With the powercap dtpm controller, we are able to plug devices with
power limitation features in the tree.

The following patch introduces the CPU power limitation based on the
energy model and the performance states.

The power limitation is done at the performance domain level. If some
CPUs are unplugged, the corresponding power will be subtracted from
the performance domain total power.

It is up to the platform to initialize the dtpm tree and add the CPU.

Here is an example to create a simple tree with one root node called
"pkg" and the CPU's performance domains.

static int dtpm_register_pkg(struct dtpm_descr *descr)
{
	struct dtpm *pkg;
	int ret;

	pkg = dtpm_alloc(NULL);
	if (!pkg)
		return -ENOMEM;

	ret = dtpm_register(descr->name, pkg, descr->parent);
	if (ret)
		return ret;

	return dtpm_register_cpu(pkg);
}

static struct dtpm_descr descr = {
	.name = "pkg",
	.init = dtpm_register_pkg,
};
DTPM_DECLARE(descr);

Cc: Thara Gopinath <thara.gopinath@linaro.org>
Cc: Lina Iyer <ilina@codeaurora.org>
Cc: Ram Chandrasekar <rkumbako@codeaurora.org>
Cc: Zhang Rui <rui.zhang@intel.com>
Signed-off-by: Daniel Lezcano <daniel.lezcano@linaro.org>
Reviewed-by: Lukasz Luba <lukasz.luba@arm.com>
Tested-by: Lukasz Luba <lukasz.luba@arm.com>
---
 drivers/powercap/Kconfig    |   7 +
 drivers/powercap/Makefile   |   1 +
 drivers/powercap/dtpm_cpu.c | 257 ++++++++++++++++++++++++++++++++++++
 include/linux/cpuhotplug.h  |   1 +
 include/linux/dtpm.h        |   2 +
 5 files changed, 268 insertions(+)
 create mode 100644 drivers/powercap/dtpm_cpu.c

diff --git a/drivers/powercap/Kconfig b/drivers/powercap/Kconfig
index cc1953bd8bed..20b4325c6161 100644
--- a/drivers/powercap/Kconfig
+++ b/drivers/powercap/Kconfig
@@ -49,4 +49,11 @@ config DTPM
 	help
 	  This enables support for the power capping for the dynamic
 	  thermal power management userspace engine.
+
+config DTPM_CPU
+	bool "Add CPU power capping based on the energy model"
+	depends on DTPM && ENERGY_MODEL
+	help
+	  This enables support for CPU power limitation based on
+	  energy model.

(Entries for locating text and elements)
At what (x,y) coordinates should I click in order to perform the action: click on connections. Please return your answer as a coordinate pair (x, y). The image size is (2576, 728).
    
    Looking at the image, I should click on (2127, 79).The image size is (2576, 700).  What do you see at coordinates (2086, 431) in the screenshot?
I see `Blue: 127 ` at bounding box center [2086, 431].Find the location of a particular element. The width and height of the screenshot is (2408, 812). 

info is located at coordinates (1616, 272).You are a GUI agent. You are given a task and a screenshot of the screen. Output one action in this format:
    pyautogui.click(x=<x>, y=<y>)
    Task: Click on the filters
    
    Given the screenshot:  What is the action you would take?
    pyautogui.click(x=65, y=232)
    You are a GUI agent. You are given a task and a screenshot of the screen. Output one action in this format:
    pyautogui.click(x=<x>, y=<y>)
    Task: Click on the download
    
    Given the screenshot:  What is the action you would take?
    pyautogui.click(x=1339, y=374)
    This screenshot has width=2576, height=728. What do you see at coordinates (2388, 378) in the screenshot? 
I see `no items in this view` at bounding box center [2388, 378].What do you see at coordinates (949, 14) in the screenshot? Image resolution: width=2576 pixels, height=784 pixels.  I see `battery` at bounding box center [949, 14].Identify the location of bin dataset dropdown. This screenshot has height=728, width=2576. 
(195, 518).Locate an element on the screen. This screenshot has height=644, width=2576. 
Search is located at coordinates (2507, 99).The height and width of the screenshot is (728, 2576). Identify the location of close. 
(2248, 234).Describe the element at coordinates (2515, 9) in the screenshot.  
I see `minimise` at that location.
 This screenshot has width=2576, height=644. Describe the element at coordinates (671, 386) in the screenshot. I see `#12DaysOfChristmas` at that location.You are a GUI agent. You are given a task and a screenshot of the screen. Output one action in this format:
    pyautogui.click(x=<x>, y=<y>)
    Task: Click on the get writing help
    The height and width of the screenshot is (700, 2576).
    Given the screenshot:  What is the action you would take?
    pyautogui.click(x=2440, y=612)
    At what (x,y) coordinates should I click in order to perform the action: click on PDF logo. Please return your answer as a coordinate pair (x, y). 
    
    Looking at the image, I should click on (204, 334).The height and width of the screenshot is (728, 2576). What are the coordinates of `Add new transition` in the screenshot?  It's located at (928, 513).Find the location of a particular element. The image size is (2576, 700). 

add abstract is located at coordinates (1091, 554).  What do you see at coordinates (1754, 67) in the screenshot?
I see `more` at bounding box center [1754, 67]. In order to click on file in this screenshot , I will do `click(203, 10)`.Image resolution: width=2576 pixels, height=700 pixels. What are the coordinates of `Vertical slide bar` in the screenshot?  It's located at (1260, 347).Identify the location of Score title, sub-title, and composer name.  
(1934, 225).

What this exercise asks —
A - According to the CPU power-capping patch, at what level is the power limitation done?
B - Transcribe the CPU power-capping patch between "It is up to" and "CPU's performance domains.", inclusive.
C - Write the next part of the CPU power-capping patch, picking up after its last line.

Results by task —
A - At the performance domain level.

B -
It is up to the platform to initialize the dtpm tree and add the CPU.

Here is an example to create a simple tree with one root node called
"pkg" and the CPU's performance domains.

C -
 endif
diff --git a/drivers/powercap/Makefile b/drivers/powercap/Makefile
index 6482ac52054d..fabcf388a8d3 100644
--- a/drivers/powercap/Makefile
+++ b/drivers/powercap/Makefile
@@ -1,5 +1,6 @@
 # SPDX-License-Identifier: GPL-2.0-only
 obj-$(CONFIG_DTPM) += dtpm.o
+obj-$(CONFIG_DTPM_CPU) += dtpm_cpu.o
 obj-$(CONFIG_POWERCAP)	+= powercap_sys.o
 obj-$(CONFIG_INTEL_RAPL_CORE) += intel_rapl_common.o
 obj-$(CONFIG_INTEL_RAPL) += intel_rapl_msr.o
diff --git a/drivers/powercap/dtpm_cpu.c b/drivers/powercap/dtpm_cpu.c
new file mode 100644
index 000000000000..6933c783c6b4
--- /dev/null
+++ b/drivers/powercap/dtpm_cpu.c
@@ -0,0 +1,257 @@
+// SPDX-License-Identifier: GPL-2.0-only
+/*
+ * Copyright 2020 Linaro Limited
+ *
+ * Author: Daniel Lezcano <daniel.lezcano@linaro.org>
+ *
+ * The DTPM CPU is based on the energy model. It hooks the CPU in the
+ * DTPM tree which in turns update the power number by propagating the
+ * power number from the CPU energy model information to the parents.
+ *
+ * The association between the power and the performance state, allows
+ * to set the power of the CPU at the OPP granularity.
+ *
+ * The CPU hotplug is supported and the power numbers will be updated
+ * if a CPU is hot plugged / unplugged.
+ */
+#include <linux/cpumask.h>
+#include <linux/cpufreq.h>
+#include <linux/cpuhotplug.h>
+#include <linux/dtpm.h>
+#include <linux/energy_model.h>
+#include <linux/pm_qos.h>
+#include <linux/slab.h>
+#include <linux/units.h>
+
+static struct dtpm *__parent;
+
+static DEFINE_PER_CPU(struct dtpm *, dtpm_per_cpu);
+
+struct dtpm_cpu {
+	struct freq_qos_request qos_req;
+	int cpu;
+};
+
+/*
+ * When a new CPU is inserted at hotplug or boot time, add the power
+ * contribution and update the dtpm tree.
+ */
+static int power_add(struct dtpm *dtpm, struct em_perf_domain *em)
+{
+	u64 power_min, power_max;
+
+	power_min = em->table[0].power;
+	power_min *= MICROWATT_PER_MILLIWATT;
+	power_min += dtpm->power_min;
+
+	power_max = em->table[em->nr_perf_states - 1].power;
+	power_max *= MICROWATT_PER_MILLIWATT;
+	power_max += dtpm->power_max;
+
+	return dtpm_update_power(dtpm, power_min, power_max);
+}
+
+/*
+ * When a CPU is unplugged, remove its power contribution from the
+ * dtpm tree.
+ */
+static int power_sub(struct dtpm *dtpm, struct em_perf_domain *em)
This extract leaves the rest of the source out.